29 Comments on Origin Unknown

  1. The article states that the earliest possible date for the object is 400 years ago. It fails to mention that to refine aluminum you need large amounts of high voltage electrical current! There is no chemical method to extract aluminum from dirt. I say dirt because even though aluminum is one of the most common elements found in the Earth’s crust it is NEVER found in its pure state! And even if some unknown genius four centuries ago somehow refined some forming in poses a whole new set of problems because aluminum is a bitch to work and form.

  2. The ‘Dating Method’ used is that it was found next to some old bones 33 feet underground.
    Now if it was swamp land I might buy the aircraft theory more than I do now.
    But that is a very large chunk.
    Time to get out the metal detectors out and start a sweep spiraling out from the find and see what else is down there.

  3. Most of what we’ve been taught as truth is actually propaganda. That includes accepted theories on our origins. If there were visitors from other planets long ago or yesterday for that matter do you think the “people in charge” would tell us? No way Jose.

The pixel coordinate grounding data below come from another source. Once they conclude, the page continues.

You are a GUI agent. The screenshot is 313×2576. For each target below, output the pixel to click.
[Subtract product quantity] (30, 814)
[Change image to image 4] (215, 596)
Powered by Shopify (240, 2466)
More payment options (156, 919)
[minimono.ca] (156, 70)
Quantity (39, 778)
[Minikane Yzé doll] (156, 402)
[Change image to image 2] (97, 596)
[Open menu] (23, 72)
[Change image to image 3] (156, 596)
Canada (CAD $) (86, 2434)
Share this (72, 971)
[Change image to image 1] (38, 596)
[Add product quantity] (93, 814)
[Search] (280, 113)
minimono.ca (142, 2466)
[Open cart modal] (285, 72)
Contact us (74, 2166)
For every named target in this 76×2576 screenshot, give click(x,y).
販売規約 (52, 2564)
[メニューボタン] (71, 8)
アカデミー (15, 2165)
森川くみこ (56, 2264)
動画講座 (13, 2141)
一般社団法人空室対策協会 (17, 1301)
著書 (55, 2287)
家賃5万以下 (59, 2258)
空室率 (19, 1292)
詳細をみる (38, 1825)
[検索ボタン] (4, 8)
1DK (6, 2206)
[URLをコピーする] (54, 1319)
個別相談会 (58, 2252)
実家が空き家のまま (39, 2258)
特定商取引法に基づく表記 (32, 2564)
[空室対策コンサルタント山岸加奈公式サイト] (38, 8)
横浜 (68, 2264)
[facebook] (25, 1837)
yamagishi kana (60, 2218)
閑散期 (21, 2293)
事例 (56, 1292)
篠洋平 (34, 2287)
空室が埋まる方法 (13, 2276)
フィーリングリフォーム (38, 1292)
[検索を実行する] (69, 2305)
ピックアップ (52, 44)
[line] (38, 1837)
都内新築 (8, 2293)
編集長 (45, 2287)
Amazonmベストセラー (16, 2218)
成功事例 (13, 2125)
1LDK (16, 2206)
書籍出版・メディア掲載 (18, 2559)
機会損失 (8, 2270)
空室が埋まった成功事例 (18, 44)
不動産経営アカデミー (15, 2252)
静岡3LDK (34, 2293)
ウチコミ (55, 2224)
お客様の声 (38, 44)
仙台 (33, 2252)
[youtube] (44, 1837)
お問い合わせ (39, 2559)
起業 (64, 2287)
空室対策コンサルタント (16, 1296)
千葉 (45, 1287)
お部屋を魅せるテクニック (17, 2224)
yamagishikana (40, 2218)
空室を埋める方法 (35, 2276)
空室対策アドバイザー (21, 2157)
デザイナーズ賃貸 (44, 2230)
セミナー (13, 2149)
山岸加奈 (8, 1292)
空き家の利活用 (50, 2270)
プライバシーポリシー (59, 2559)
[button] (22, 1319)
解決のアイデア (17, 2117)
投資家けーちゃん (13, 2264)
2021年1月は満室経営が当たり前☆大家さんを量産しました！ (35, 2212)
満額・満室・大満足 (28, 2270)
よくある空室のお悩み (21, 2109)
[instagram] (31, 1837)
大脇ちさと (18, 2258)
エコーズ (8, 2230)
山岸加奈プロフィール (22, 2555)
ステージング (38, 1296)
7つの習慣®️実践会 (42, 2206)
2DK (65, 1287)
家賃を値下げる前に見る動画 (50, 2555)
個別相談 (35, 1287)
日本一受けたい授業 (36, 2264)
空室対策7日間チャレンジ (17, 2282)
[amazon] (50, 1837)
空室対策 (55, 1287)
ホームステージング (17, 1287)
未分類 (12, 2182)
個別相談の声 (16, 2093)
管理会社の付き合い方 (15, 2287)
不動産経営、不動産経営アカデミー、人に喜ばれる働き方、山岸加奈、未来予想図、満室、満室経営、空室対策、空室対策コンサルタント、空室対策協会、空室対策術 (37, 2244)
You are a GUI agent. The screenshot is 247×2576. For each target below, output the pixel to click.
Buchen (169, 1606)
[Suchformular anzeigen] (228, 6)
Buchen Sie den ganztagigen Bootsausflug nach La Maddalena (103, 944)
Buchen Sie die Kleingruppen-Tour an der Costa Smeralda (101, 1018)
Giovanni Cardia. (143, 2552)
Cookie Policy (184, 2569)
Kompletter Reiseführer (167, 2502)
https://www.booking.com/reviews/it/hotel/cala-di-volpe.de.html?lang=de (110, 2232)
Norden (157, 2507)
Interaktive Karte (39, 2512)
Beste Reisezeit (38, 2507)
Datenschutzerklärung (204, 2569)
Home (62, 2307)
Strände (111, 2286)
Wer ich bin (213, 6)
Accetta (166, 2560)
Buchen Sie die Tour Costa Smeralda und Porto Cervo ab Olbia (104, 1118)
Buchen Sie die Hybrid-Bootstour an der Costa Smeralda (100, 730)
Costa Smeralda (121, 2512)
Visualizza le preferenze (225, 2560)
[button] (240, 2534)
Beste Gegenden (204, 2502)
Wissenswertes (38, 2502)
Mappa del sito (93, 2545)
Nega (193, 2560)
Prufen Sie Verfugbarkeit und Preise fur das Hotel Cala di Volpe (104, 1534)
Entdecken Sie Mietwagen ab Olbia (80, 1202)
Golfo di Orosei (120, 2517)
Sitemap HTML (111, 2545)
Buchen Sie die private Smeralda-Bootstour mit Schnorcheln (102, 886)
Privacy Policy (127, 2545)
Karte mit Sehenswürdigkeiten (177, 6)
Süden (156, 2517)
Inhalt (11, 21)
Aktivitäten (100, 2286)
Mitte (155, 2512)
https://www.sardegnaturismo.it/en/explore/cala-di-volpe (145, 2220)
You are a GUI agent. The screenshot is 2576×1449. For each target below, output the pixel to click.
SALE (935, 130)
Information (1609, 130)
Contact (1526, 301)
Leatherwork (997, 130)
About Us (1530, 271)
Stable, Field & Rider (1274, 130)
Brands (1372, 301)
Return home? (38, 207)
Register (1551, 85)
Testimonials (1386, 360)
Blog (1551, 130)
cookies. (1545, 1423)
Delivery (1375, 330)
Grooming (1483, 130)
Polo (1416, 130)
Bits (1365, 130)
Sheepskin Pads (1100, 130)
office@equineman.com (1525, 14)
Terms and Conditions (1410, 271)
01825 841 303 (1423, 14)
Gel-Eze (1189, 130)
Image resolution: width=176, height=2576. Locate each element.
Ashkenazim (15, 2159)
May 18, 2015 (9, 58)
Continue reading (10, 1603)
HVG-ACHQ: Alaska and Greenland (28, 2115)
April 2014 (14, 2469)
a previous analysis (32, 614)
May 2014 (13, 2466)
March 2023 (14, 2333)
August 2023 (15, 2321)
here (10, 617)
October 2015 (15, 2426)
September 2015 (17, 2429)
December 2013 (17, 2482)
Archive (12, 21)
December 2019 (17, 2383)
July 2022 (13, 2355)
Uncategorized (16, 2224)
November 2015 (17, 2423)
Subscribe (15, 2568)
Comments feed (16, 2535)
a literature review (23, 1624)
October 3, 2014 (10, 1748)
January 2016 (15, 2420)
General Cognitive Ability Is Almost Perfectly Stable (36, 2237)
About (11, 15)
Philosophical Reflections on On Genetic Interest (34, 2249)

  4. They have no idea how old it is. They couldn’t carbon date it, because it contains no carbon. They could only date fossils found near it.
    It appears to have some oxidation. Maybe they thought that was a clue. Aluminum will oxidize given enough time and the right circumstances. However, a piece of aluminum buried in moist earth will oxidize fairly quickly (a few decades), but that same piece of aluminum would oxidize very slowly or not at all if buried in a desert. My guess is circa WWII, Russian equipment. Probably excavation, given the depth it was found. Shit was always falling off whatever they built.

  5. Anybody check with Consolidated Aircraft or Boeing? Could be part of one of the many B-24’s and B-17’s that were shot down over Romania during WWII. Or maybe from a German aircraft. Looks like a hinge of some sort. Rudder? Some old guy or gal who built or serviced those planes might know it if they saw it. I’m not saying that there’s no weird, unexplainable stuff all over the earth, just that this is not one of those things.

  6. My bet is a WWII era wing spar fitting from the crash of a large airplane.

    BTW – aluminum was produced chemically in the first half of the 19th century. Mix anhydrous aluminium chloride with potassium and you’ll get aluminium. Also, sodium will reduce aluminium trichloride to metallic aluminum. When the Washington Monument was built, the aluminum cap was then the single largest man-made piece of aluminum ever produced at that time (1884). (I remembered this hazily and found details in a few minutes of web searching.)

  7. Uncle Al
    During WWII they had already refined the process. And Aluminum is not just aluminum. Ya got your garden variety 6061 t6 in plate and extruded bar, then you have your Air Craft grades which were primarily 7075 t651 and 2024 t4. Both available in Plate or Rectangular bar. So my point to all the gibberish is that what constitutes the different grades is different amounts of elements. They could easily run a test on that hunk and tell exactly what alloy it is and probably exactly where the ore came from.

  8. @Brad – Good points all.

    I got familiar with aircraft aluminum alloys some decades back when I was an avid hang glider pilot and (by necessity) hang glider mechanic/repairman. Ya can’t just bend out yer lawn chair for a busted cross bar, Ace!

  9. frankly, all of the pics are too blurry to show details, so the reader necessarily goes with the poorly-written article
    interesting is what appears to be a machined-out circle in the lower half of the two ‘prongs’ on the left of the object in the above picture …. drilled out?

  10. Ha ha! Alunimum … Almunium … What difference, at this point, does it make?

    Didn’t some old dead King of France have almuninum flatware before Alnumuon was discovered?